Así que, tras jornadas interminables de ejercicio como castigo, abusos despiadados por parte de los guardias en “visitas nocturnas”, y la huelga de hambre de un reo, al sexto día acude a la prisión una estudiante de posgrado llamada Christina Maslach para entrevistar a los participantes. Hay que decir que de 50 personas que visitaron la prisión, incluidos ex convictos, ex guardias penitenciarios, oficiales navales, parientes de los prisioneros, médicos, sacerdotes y abogados… De ellos, la única persona que expresó su completa desaprobación por los procedimientos y condiciones inhumanas del estudio fue Christina Maslach. Fue entonces cuando Zimbardo decidió cancelar el trabajo, sólo a seis días del comienzo y ocho días antes del fin previsto.

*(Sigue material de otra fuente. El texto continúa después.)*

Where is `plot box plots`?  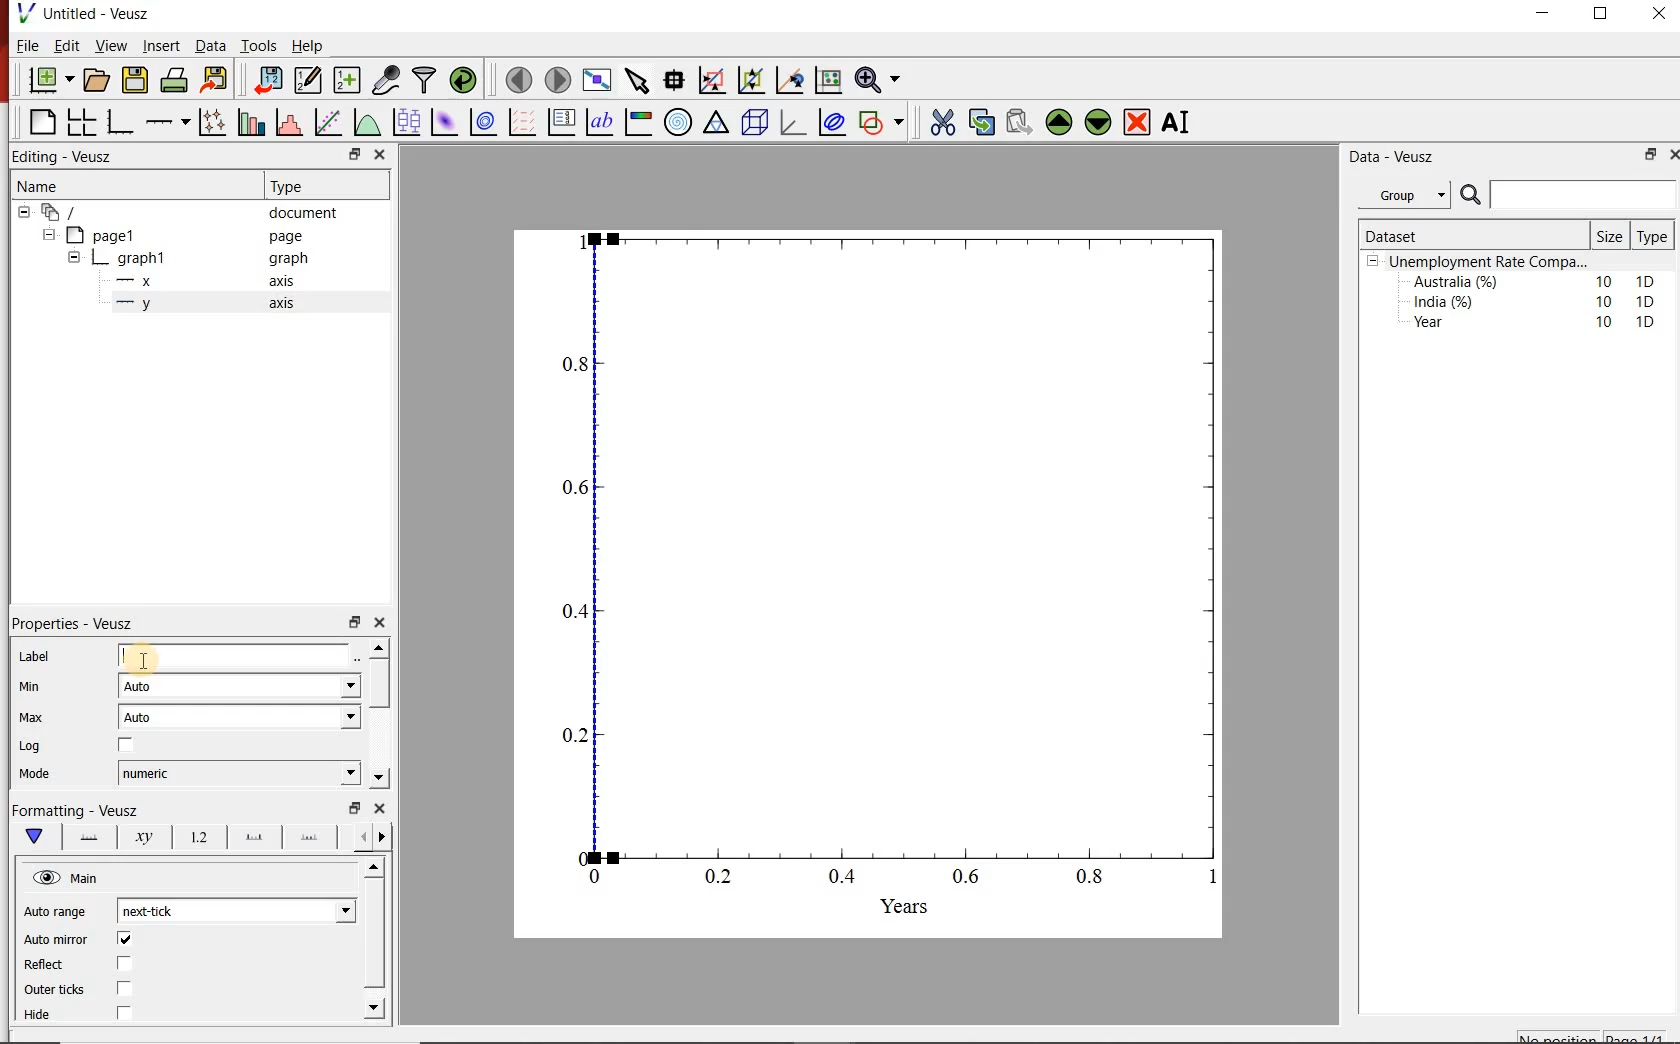
plot box plots is located at coordinates (407, 121).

La huella psicológica que dejó esta simulación en todos los participantes fue muy importante. Supuso una experiencia traumática para la mayoría de los voluntarios, ya que una vez fuera de ese contexto se hace muy difícil conciliar los comportamientos llevados dentro de la cárcel con una posterior imagen positiva de uno mismo. Además, los observadores del propio experimento, tampoco salieron impunes por la brutal inmersión al rol de directores de la cárcel, ya que el “efecto observador” que supuso aceptar lo que estaba pasando a su alrededor, consintiéndolo sin ningún problema, implicó un gran desafío emocional y moral para ellos.

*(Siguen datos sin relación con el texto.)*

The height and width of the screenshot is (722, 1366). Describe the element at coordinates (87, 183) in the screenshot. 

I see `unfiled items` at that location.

Un grupo de jóvenes universitarios sin patologías previas, se había convertido de un plumazo y por unos días en un grupo de torturadores y delincuentes de manera natural guiados por el contexto, por lo que el Experimento de la Prisión de Stanford fue severamente criticado por intelectuales de distintos sectores y tendencias. Lo menos que se dijo de él fue que fue antiético, moralmente objetable, violatorio de los derechos humanos y caminante del peligroso límite de lo anticientífico.
Si bien su validez está seriamente cuestionada a nivel de investigación, el Experimento Stanford aún sigue abriendo muchos interrogantes: por un lado acerca de si el avance científico justifica las violaciones de derechos humanos, o si debe permitirse que el afán de conocimientos conduzca, como en este caso, a situaciones de crueldad, humillación y abuso de personas; y por otro se cuestiona la naturaleza humana, y cómo cualquier persona mentalmente sana y con valores previamente asentados podía entrar a otro contexto diferente al que acostumbra y verse corrompida su manera de proceder. Dosis de despersonalización, impunidad y anonimato derribaron modelos de convivencia civilizados y saludables para dar paso a sadismo y profunda indefensión.
Ya que cada uno saque sus propias conclusiones.